Another reason, he said, is the sheer lack of commitment by these Security Council members and their assumption that if they fail to live up to their responsibilities, no one will call them on it.

“Holding to account international companies that are fuelling this vicious conflict requires a relatively small amount of effort from the big powers, but because it is DRC, they are not prepared even to undertake this modest step,” he added.

The conflict in DRC, described as Africa’s ‘World War’, is not the first in which natural resources have played a central role, says the study, “Nor is it likely to be the last.”

In the 1990s, the Security Council imposed sanctions on the timber trade controlled by the Khmer Rouge government in Cambodia and the diamond trade dominated by the National Union for the Total Independence of Angola (UNITA).

Since the turn of the century, the Security Council has also sought to contend with wars fuelled by natural resources in countries such as Sierra Leone, Liberia and Cote d’Ivoire.

And “in the past 20 years, just under one in three U.N. peacekeeping operations worldwide, and just over half of those in Africa, have concerned conflicts sustained by revenues from primary commodities such as oil, diamonds, minerals and timber,” according to the United Nations.

The study by Global Witness, titled ‘Lessons UNLearned’, says the international peace and security system is “poorly equipped” to deal with the challenges posed by most of these “self-financing wars” in countries such as DRC, Angola, Cambodia, Liberia, Sierra Leone and Cote d’Ivoire.

When considered together, the four key entry points for international action – sanctions, peacemaking, peacekeeping and peacebuilding – should offer the basis for effective action.

“However, despite progress in some areas, the overall picture is one of ad hoc decision making and yawning gaps in institutional capacity and coordination,” the study says.

The 15-member Security Council has also remained paralysed over several conflicts – in Burma (Myanmar), Zimbabwe and Palestine – primarily because of vested political, economic and military interests by the five veto-wielding permanent members: the United States, Britain, France, China and Russia.

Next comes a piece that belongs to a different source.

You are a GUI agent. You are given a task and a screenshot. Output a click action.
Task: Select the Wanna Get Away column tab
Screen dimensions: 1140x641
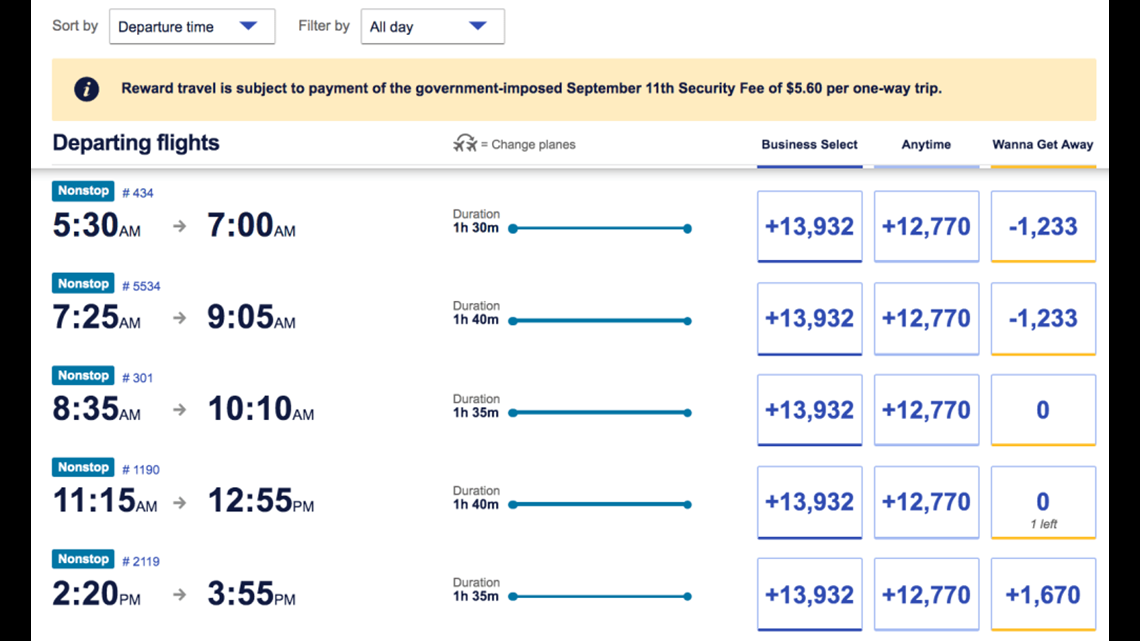(x=1043, y=145)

In January 2007, both Russia and China exercised a double veto against a Western-inspired resolution against the repressive military regime in Burma, a country rich in mineral resources.

In July 2008, the two big powers also vetoed a resolution calling for punitive measures, including an arms embargo, against Zimbabwe, and financial travel restrictions on President Robert Mugabe.

Meanwhile, the three Western powers, the United States, Britain and France, have continued to throw a protective arm around Israel and warded off all attempts to castigate successive governments in Tel Aviv for human rights violations and war crimes.

Asked if sanctions have been effective, at least in some instances, Davis of Global Witness said there have been cases in which sanctions to tackle the trade in conflict resources have been “very effective”.

The imposition of diamonds sanctions on Angola and Sierra Leone, at a time when the diamond trade in both countries was substantially controlled by rebel groups, was successful.

The use of timber sanctions on Liberia to dry up funding for former Liberian president Charles Taylor’s campaign of regional destabilisation was another success story.

With respect to DRC, Davis said, “We remain cautiously optimistic that, with enough international pressure”, the five permanent members of the Security Council, and other member states, will feel compelled to implement the targeted sanctions regime against companies whose activities are fuelling the violence.

This, he noted, can weaken the operational capacity of the abusive armed groups in the east of the country.

Meanwhile, the study has called on the United Nations to establish a high-level panel to draw up a comprehensive strategy for tackling self-financing wars.

The study has also made a series of recommendations on how to improve the operational effectiveness of U.N. bodies and member states with respect to sanctions, peacemaking, peacekeeping and peacebuilding.